— RECORDS TO USE —
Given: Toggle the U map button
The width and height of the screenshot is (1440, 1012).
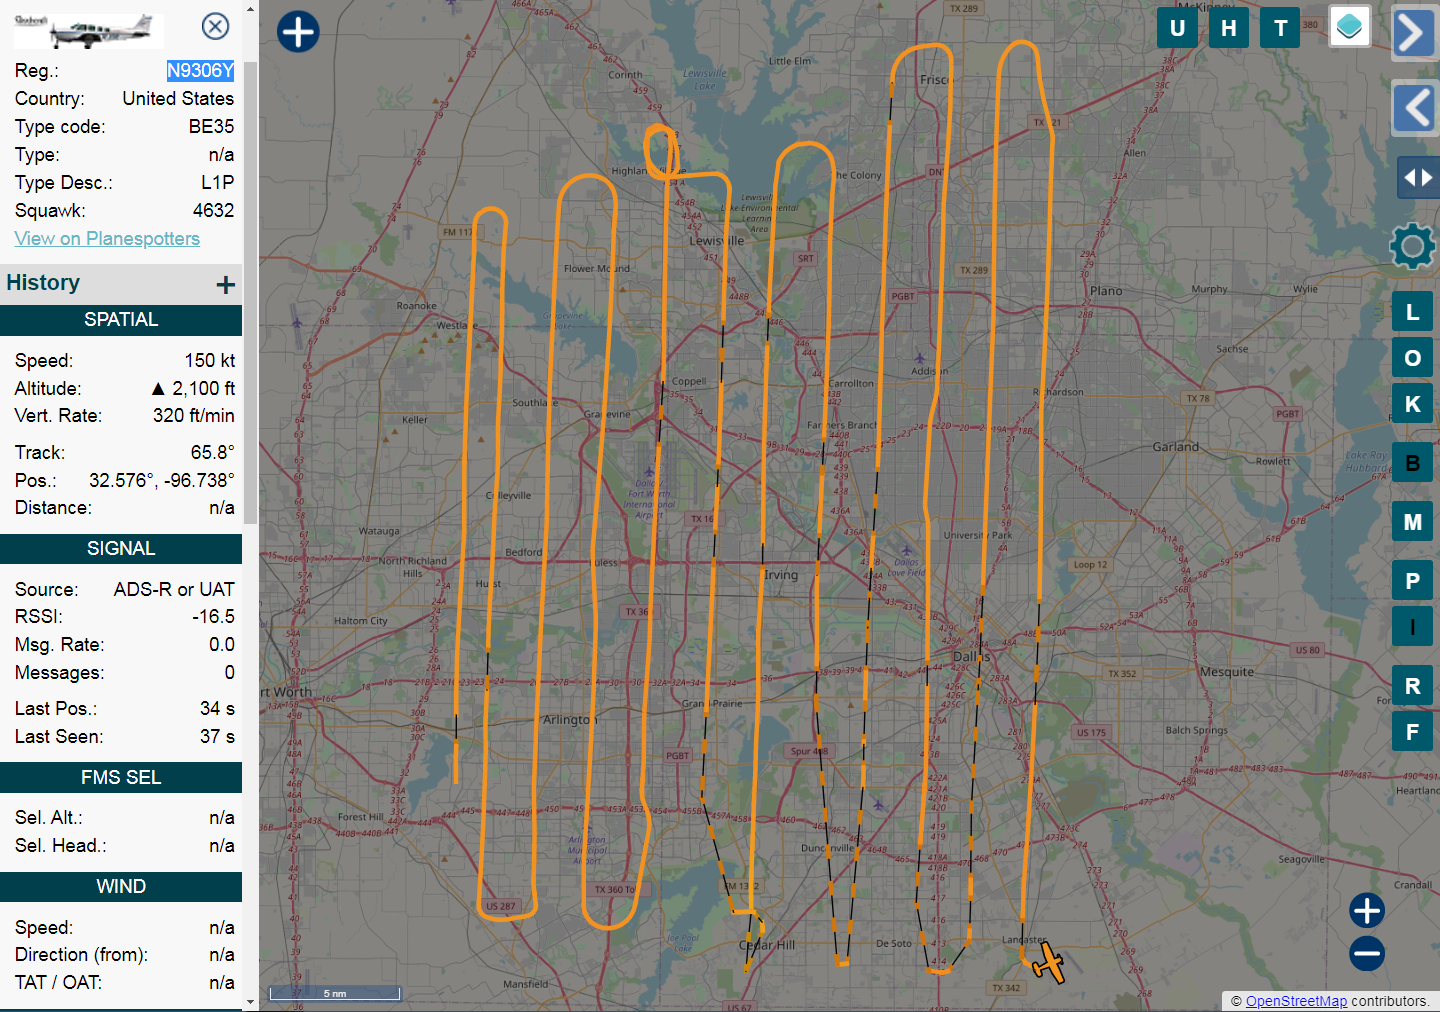Looking at the screenshot, I should coord(1177,28).
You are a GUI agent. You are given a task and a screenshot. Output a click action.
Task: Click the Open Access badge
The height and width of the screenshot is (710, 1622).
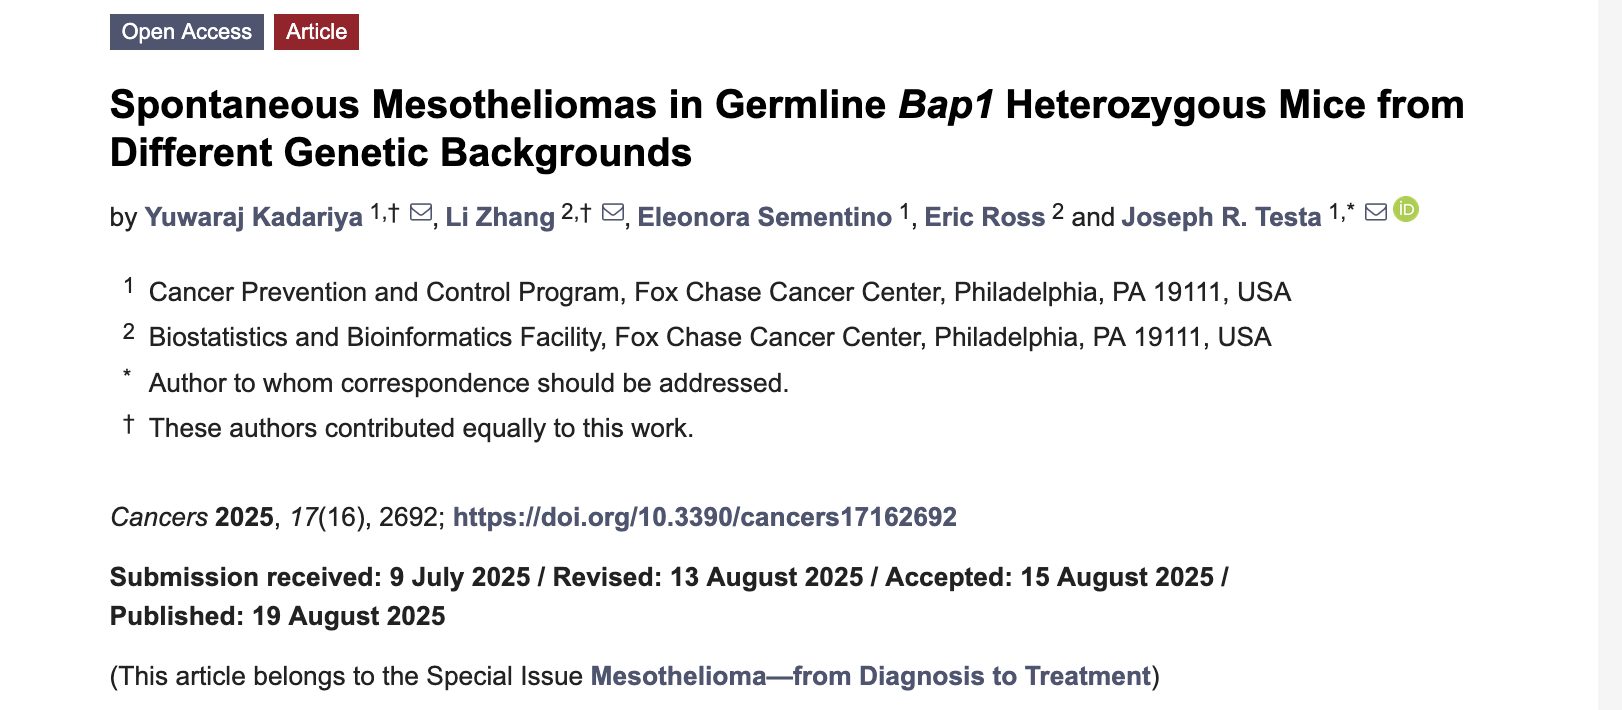coord(187,32)
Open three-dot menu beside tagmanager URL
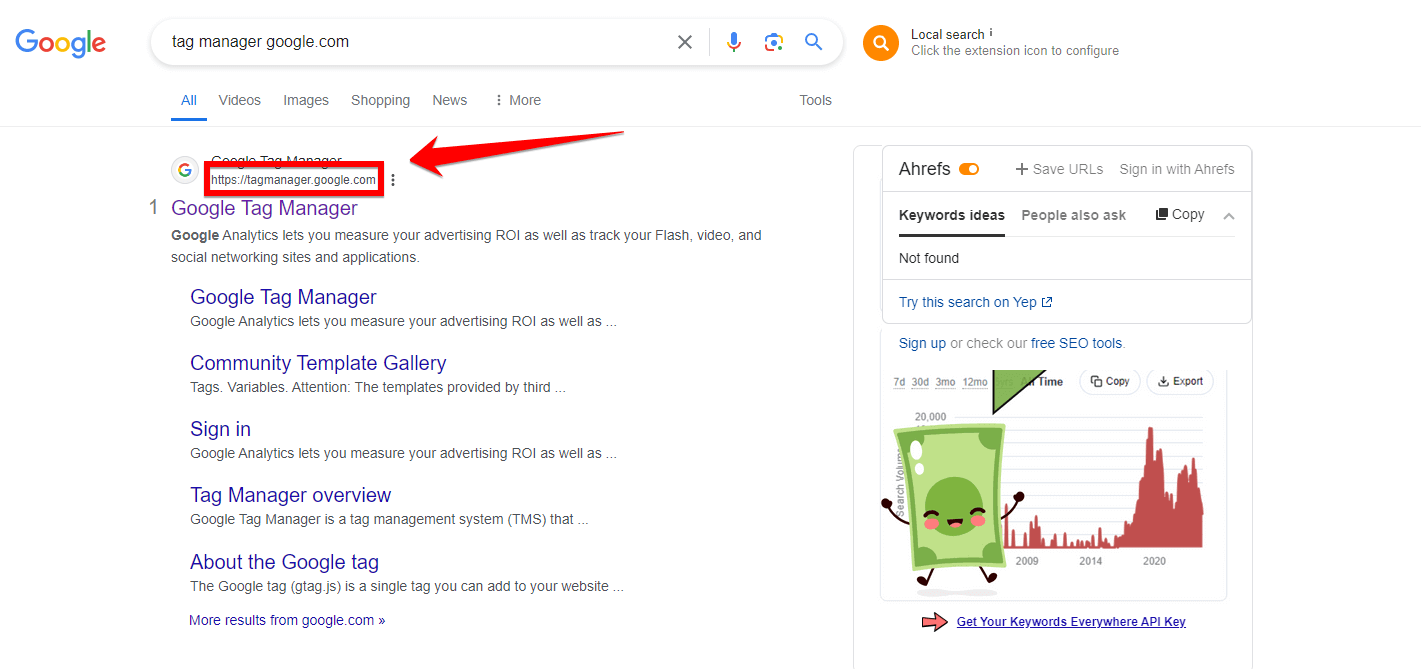Image resolution: width=1421 pixels, height=669 pixels. point(393,181)
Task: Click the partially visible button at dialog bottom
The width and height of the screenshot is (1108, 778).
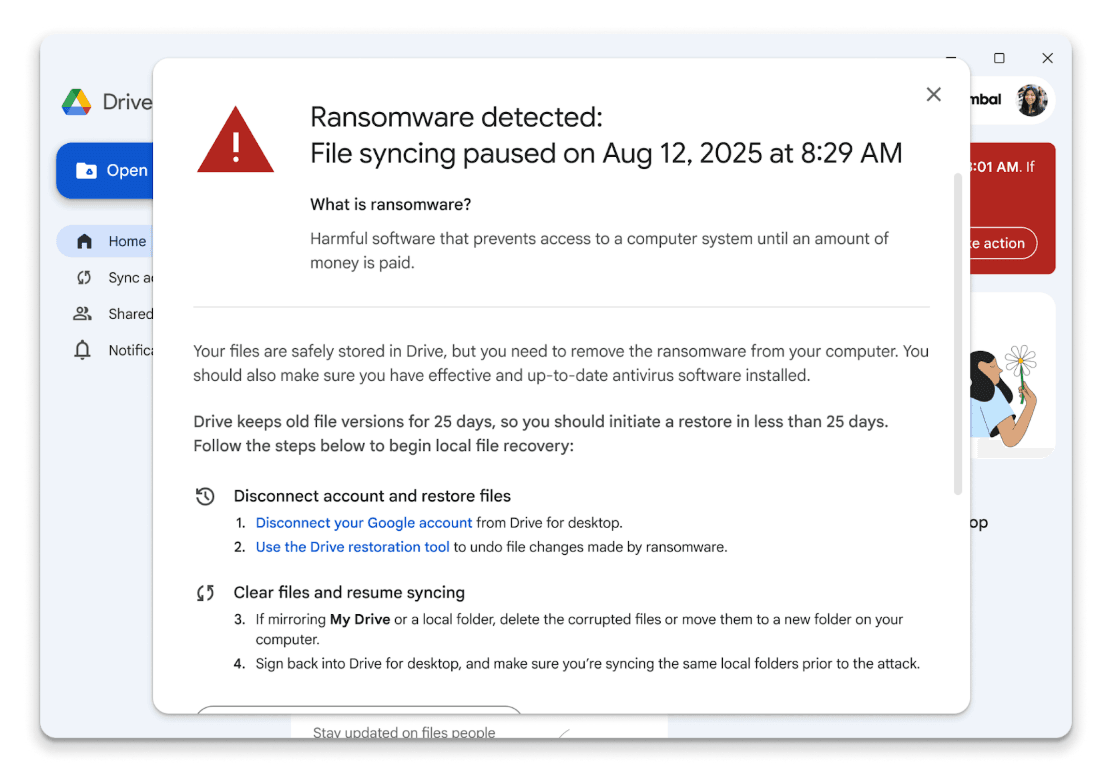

— PROBLEM —
The answer should be one number: how many lines in the listing above contain "button".

— ANSWER TO THIS TASK —
2